* **What you are asked to do**
Reproduce nothing but the lines from the one with "Task: Click the chevron next to Attend menu" down to the last line of the data below.

* **Given entries**
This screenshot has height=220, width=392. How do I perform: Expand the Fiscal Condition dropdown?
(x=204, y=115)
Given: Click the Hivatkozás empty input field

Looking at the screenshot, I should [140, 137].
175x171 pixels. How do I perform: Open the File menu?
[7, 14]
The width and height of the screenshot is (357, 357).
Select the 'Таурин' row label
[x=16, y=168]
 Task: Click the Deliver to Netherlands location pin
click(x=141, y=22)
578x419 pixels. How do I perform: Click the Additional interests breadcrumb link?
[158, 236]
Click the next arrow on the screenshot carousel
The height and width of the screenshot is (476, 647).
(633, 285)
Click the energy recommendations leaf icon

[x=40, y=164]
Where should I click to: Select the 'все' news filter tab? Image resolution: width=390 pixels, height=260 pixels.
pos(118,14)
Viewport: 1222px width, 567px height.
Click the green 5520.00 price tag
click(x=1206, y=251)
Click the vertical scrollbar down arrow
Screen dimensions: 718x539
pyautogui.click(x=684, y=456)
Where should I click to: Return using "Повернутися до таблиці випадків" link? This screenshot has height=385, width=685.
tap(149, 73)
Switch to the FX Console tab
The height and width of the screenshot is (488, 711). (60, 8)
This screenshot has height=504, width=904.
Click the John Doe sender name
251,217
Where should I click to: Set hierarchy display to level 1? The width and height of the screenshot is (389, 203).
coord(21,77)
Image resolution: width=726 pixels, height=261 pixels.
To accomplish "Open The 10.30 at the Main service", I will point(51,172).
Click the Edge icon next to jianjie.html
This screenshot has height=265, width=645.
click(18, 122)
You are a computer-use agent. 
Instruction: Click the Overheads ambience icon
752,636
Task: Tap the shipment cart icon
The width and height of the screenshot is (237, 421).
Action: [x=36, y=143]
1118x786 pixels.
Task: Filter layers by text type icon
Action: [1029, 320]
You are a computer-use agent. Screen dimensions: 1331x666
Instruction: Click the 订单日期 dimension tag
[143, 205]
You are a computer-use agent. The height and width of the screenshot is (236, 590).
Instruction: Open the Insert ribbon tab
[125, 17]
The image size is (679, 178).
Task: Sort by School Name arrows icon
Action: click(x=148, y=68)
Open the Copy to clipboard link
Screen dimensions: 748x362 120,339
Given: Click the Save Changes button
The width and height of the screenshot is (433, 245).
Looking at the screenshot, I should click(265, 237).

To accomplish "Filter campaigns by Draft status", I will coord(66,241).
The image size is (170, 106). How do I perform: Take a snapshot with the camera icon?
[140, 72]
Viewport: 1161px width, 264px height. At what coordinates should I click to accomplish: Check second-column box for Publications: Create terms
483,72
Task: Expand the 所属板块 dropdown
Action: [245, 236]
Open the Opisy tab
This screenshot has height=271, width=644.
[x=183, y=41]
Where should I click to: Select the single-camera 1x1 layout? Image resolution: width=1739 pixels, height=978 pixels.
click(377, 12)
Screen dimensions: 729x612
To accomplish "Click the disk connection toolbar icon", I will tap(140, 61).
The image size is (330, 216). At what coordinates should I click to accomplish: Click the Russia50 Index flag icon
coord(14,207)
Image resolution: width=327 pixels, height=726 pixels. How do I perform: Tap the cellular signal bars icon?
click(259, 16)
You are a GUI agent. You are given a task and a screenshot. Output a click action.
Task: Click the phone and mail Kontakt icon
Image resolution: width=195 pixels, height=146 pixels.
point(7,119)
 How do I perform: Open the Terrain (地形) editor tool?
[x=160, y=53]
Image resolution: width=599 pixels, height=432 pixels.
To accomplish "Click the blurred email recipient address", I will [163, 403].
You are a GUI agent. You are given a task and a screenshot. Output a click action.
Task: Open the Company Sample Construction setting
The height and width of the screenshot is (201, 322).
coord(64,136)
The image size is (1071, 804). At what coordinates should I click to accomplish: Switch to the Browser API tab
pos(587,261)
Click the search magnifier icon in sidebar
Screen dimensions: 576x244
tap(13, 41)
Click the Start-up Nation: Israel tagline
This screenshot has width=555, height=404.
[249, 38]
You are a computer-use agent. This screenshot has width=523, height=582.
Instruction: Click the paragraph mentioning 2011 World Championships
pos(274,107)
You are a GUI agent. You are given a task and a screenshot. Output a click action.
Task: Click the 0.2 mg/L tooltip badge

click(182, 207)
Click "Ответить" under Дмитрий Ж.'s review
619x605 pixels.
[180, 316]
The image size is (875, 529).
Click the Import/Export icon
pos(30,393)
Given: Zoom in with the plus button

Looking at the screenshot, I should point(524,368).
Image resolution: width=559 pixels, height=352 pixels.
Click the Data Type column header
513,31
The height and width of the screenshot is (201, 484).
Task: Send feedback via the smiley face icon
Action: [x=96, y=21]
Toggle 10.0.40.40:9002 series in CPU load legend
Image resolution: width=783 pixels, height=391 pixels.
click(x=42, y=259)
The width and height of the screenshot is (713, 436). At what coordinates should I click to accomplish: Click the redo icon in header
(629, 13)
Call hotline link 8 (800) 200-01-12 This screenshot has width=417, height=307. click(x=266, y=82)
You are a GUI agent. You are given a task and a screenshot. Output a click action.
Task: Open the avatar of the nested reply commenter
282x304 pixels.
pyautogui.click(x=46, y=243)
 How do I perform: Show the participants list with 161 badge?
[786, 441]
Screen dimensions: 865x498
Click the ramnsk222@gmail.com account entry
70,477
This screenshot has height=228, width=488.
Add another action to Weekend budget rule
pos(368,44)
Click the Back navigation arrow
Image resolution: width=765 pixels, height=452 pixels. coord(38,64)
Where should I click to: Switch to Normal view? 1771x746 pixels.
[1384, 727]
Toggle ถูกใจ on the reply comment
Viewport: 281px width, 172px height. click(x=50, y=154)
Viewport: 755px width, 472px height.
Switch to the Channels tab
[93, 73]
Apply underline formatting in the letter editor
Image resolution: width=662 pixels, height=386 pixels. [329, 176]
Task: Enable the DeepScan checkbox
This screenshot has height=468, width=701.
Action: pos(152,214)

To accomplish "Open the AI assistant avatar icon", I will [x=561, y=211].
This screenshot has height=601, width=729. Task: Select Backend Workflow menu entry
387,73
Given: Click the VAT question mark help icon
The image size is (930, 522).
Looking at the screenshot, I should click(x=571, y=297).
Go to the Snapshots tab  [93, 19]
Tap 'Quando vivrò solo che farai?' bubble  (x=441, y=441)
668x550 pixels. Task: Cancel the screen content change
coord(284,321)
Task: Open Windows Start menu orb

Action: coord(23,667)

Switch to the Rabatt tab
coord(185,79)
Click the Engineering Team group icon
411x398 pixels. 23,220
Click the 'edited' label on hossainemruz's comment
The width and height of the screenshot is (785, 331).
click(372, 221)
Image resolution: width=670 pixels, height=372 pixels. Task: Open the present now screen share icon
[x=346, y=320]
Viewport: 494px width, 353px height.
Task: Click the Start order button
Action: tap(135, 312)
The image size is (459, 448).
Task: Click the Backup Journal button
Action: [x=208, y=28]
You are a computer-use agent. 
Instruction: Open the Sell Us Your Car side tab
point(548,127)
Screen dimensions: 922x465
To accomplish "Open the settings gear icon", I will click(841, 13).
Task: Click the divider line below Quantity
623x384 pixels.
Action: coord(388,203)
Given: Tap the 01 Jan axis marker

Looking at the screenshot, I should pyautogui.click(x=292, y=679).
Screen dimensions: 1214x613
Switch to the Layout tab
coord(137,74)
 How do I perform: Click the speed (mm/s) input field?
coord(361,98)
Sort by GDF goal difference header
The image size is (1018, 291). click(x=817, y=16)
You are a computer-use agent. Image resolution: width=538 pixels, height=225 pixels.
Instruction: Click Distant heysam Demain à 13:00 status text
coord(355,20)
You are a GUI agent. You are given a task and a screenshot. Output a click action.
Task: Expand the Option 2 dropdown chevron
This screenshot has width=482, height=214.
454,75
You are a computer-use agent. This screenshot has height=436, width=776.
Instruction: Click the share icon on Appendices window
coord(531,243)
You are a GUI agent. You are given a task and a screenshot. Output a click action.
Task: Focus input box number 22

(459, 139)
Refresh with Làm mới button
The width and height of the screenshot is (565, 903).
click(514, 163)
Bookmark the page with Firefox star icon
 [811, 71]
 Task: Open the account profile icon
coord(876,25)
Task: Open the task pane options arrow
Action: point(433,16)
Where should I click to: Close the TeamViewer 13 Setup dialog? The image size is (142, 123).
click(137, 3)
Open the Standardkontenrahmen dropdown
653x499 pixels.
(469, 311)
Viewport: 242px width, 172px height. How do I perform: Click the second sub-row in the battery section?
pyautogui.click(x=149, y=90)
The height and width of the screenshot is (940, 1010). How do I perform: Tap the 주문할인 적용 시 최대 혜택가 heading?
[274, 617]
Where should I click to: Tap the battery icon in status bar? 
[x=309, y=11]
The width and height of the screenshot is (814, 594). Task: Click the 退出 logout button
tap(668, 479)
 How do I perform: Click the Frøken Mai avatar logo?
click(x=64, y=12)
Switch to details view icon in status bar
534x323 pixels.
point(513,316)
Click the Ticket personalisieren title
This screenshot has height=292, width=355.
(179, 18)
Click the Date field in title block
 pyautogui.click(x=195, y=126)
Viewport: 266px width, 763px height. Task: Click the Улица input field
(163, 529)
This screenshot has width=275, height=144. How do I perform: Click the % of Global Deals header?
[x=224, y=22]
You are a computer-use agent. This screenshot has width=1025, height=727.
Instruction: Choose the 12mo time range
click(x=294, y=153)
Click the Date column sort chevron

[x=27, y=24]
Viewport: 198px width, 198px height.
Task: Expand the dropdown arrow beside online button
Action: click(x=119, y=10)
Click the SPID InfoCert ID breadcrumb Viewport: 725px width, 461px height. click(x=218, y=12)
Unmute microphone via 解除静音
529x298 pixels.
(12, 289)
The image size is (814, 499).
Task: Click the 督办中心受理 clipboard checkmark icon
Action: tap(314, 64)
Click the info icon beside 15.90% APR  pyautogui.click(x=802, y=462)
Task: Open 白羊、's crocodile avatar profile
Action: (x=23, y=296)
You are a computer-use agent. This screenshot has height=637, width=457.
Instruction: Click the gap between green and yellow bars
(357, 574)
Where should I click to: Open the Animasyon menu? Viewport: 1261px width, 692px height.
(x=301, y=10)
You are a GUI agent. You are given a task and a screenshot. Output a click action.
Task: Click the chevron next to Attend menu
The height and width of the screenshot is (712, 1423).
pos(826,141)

* **Answer box**
Task: Click the chevron next to Attend menu
The height and width of the screenshot is (712, 1423).
pos(826,141)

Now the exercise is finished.